Jonny Haw on 2 May 2020 @ 1am

This is a wonderful post, thank you.

I have a distinct memory of my Dad (who’s very much alive, so I can’t compete on that level) showing me Blackadder II in a “just watch THIS” kind of way. I also have fleeting earlier memories of my dad laughing his arse off at a Not The Nine O’Clock News Album, and at a Jasper Carrott live video. It all fed into my head, and my sensibilities.

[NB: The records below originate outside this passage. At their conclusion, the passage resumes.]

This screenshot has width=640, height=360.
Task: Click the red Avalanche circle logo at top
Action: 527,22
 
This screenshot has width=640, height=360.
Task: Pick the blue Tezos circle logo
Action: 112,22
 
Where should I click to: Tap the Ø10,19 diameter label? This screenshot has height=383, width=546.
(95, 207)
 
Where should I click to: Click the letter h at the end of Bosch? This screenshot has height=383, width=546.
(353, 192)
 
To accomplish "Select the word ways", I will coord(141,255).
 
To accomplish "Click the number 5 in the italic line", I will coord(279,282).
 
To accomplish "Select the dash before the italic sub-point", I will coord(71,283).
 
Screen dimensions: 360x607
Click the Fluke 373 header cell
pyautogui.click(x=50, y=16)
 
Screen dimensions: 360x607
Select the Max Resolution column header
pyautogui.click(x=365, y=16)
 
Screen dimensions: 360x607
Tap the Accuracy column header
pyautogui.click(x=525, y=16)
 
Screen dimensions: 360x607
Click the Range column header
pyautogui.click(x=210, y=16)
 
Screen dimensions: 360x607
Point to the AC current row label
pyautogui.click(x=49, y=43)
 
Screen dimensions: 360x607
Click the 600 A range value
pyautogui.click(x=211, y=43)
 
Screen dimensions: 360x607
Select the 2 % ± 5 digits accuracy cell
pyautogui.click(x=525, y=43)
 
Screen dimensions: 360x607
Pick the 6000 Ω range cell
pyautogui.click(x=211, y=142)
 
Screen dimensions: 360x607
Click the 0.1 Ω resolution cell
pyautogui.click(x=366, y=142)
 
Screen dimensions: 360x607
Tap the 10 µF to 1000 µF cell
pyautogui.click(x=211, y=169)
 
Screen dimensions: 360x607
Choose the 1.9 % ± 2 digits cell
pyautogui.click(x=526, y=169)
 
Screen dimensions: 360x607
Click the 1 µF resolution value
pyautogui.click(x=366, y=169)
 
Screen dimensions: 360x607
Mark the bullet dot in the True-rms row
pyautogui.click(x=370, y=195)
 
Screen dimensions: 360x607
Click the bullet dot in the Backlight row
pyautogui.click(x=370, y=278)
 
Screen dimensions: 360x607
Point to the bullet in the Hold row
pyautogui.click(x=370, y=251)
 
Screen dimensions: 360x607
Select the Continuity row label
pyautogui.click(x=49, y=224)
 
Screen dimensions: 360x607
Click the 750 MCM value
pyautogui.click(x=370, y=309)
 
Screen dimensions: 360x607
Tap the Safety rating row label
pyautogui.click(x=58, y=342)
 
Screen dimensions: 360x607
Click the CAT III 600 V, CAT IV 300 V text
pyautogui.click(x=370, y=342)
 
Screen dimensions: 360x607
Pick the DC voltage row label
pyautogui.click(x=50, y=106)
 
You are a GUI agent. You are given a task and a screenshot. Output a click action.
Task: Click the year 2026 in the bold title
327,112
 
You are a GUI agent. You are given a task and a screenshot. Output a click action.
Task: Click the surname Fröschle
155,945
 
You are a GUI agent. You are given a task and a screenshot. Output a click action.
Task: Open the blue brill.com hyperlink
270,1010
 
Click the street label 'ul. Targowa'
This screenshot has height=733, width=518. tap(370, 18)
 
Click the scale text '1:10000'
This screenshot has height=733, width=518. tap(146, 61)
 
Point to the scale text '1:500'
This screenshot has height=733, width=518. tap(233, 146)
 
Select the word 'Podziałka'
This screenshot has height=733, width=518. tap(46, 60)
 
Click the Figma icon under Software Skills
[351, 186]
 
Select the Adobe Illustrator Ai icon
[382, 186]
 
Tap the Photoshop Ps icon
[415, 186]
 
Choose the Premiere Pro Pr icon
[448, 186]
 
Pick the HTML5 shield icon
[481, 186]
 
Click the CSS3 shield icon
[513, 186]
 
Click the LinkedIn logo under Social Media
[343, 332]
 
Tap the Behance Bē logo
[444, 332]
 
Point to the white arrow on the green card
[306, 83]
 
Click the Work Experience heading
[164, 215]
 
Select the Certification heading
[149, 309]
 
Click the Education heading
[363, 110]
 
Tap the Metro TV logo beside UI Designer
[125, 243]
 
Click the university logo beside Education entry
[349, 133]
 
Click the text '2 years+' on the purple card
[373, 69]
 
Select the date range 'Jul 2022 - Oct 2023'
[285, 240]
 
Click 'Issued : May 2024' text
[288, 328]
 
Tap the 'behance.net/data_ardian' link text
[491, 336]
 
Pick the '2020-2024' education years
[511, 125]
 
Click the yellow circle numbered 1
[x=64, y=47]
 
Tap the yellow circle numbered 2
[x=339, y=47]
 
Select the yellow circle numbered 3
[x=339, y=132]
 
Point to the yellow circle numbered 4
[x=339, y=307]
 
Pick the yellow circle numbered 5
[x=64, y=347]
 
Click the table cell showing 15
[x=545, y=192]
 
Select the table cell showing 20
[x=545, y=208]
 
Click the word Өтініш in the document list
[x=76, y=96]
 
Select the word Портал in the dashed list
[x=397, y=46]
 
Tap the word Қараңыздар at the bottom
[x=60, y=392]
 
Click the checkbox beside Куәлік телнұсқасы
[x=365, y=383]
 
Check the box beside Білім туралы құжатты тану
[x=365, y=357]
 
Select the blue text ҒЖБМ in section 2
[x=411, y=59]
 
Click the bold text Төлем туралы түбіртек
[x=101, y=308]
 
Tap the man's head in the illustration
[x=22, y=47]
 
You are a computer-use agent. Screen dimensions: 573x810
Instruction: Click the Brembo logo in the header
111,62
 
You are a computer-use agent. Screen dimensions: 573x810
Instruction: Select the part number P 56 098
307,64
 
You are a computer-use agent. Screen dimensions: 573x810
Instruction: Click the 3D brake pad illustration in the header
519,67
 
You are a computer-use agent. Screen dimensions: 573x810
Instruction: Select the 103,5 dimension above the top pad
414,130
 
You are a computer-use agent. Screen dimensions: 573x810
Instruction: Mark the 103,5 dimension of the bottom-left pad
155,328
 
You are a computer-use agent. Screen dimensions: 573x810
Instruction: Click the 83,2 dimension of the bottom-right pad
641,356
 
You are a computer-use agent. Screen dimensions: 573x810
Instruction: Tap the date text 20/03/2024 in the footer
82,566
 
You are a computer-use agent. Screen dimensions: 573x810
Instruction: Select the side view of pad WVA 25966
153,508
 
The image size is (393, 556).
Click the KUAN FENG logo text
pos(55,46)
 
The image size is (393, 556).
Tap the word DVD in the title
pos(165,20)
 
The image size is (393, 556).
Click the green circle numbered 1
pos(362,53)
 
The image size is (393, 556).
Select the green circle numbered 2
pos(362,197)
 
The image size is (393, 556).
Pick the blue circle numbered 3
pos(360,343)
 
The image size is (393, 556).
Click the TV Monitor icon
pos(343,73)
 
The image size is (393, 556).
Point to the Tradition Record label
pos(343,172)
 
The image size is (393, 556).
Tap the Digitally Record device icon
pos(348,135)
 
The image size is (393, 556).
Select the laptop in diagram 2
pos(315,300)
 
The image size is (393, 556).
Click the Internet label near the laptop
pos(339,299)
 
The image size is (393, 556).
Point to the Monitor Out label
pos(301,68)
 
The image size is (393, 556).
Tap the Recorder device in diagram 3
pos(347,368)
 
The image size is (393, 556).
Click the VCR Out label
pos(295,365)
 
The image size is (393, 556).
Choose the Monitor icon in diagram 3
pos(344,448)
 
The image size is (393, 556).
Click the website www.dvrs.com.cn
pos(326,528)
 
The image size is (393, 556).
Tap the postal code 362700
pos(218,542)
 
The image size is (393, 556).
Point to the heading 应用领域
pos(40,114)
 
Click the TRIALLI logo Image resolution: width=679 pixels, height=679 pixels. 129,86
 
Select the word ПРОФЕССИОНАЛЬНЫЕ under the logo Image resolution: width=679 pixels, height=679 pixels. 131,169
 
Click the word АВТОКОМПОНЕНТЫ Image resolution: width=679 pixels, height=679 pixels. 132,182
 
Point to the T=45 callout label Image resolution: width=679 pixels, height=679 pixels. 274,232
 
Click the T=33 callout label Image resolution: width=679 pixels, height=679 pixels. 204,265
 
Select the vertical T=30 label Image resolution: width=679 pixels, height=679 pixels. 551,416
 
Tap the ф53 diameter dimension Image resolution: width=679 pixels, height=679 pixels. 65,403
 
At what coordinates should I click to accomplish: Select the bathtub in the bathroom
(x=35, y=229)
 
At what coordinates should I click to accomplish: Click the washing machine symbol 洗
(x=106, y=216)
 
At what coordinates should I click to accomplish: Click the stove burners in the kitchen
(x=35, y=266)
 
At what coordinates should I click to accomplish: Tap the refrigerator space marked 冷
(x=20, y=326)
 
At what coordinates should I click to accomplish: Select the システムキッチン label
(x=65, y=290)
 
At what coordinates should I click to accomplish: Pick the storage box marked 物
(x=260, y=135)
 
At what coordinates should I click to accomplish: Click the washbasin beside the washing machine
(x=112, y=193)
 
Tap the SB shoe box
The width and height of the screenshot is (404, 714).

I now have a six year old daughter and am acutely aware of the effect my reaction to stuff has on her – I can sometimes feel her watching me, and she even asks me occasionally why I laughed at a particular thing. I wonder if our parents where aware of this at all – did they even remember these moments the way we do? Philip Larkin said “They fuck you up, your Mum and Dad”, but they can also unwittingly be the making of you, whether they knew it or not.


Joe Scaramanga on 4 May 2020 @ 9am

This is a lovely post. Funnily enough, my dad DID die while I was at university (though I was 19).
My dad’s taste in comedy was decidedly old school, preferring Benny Hill and Freddie Starr to The Young Ones. He said he thought Filthy, Rich and Catflap was disrespectful to the old guard.
He did love Carry On though, which meant a good few happy Sunday afternoons.


John Hoare on 28 May 2020 @ 3am

Thank you both. I love hearing people’s stories like this.

It’s weird; I can’t remember watching any other TV with my Dad. It’s really is just his reaction to comedy which really stuck in my head.